- **Problem to solve**:
Reproduce every line of the listing below, swapping "Leave a comment" for "Add a comment" wherever it occurs and leaving everything else unchanged.

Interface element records
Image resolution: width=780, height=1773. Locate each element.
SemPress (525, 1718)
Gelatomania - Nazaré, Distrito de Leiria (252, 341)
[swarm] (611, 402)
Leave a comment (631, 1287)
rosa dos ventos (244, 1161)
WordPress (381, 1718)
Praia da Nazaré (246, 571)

- **Task output**:
Image resolution: width=780, height=1773. Locate each element.
SemPress (525, 1718)
Gelatomania - Nazaré, Distrito de Leiria (252, 341)
[swarm] (611, 402)
Add a comment (631, 1287)
rosa dos ventos (244, 1161)
WordPress (381, 1718)
Praia da Nazaré (246, 571)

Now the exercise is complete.